«Não deve ter havido qualquer lei a ser aprovada cinco vezes. Não haverá muitas leis que tenha passado duas vezes pelo crivo do Tribunal Constitucional. E que tenham sofrido tão intenso bloqueio do Presidente da República, sobretudo movido pelas suas convicções religiosas – usou do veto político duas vezes e duas vezes enviou o diploma para o Tribunal Constitucional, num jogo do gato e do rato com o legislador.
A lei que despenaliza, em determinadas circunstâncias, a morte medicamente assistida, foi aprovada em março de 2023 e publicada em maio desse mesmo ano. O governo anterior teria três meses para a regulamentar. Mesmo descontando os meses de gestão, arrastou esse dever durante meses, de forma incompreensível, tendo em conta que se tratava de uma iniciativa do seu próprio partido. Mas o que se passa agora é muito mais grave. Não é incúria, é violação consciente e determinada da Constituição da República.

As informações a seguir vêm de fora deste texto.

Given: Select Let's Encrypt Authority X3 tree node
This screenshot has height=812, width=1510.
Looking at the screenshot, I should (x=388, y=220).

O governo já deixou claro que não regulamentará a lei tão cedo. Apresentou dois argumentos: estão mais dois pedidos de verificação da constitucionalidade da lei pendentes no Tribunal Constitucional e a AD pretende ser coerente com os seus compromissos eleitorais.
Quanto ao primeiro argumento, os dois pedidos são, como não podiam deixar de ser nesta altura, de verificação sucessiva da constitucionalidade. Não podem travar o processo legislativo ou suspender a entrada em vigor e aplicação da lei. Se assim não fosse, uma minoria poderia bloquear eternamente uma lei aprovada com a qual discordasse. Não regulamentar uma lei aprovada não é prerrogativa de um governo, que este possa gerir conforme a sua vontade. O governo está em premeditada violação da Constituição.
Quanto ao segundo argumento, se a AD acha que ser fiel aos seus compromissos eleitorais (que no caso de Luís Montenegro é esperar por uma decisão do TC, violando a Constituição, e no de Nuno Melo é reverter a lei), só a do CDS é legitima: voltar à Assembleia da República para revogar a lei, aliando-se para o Chega. E assume os custos políticos dessa decisão. Duvido que o PCP aceite participar neste número e o PSD terá de garantir os votos suficientes, na sua própria bancada. É esta clareza que exige, com toda a legitimidade, um manifesto que junta direita ultraconservadora e extrema-direita, tornado público ontem. O que não se pode aceitar é o cobarde veto de gaveta.
Num outro manifesto, que eu próprio assinei, e onde podem ver nomes que atravessam quase todos os espaços políticos, partidários, sociais e culturais deste país, consta apenas uma exigência: respeitem o processo democrático e a Assembleia da República, cumpram a Constituição que juraram defender. Mais simples era impossível.»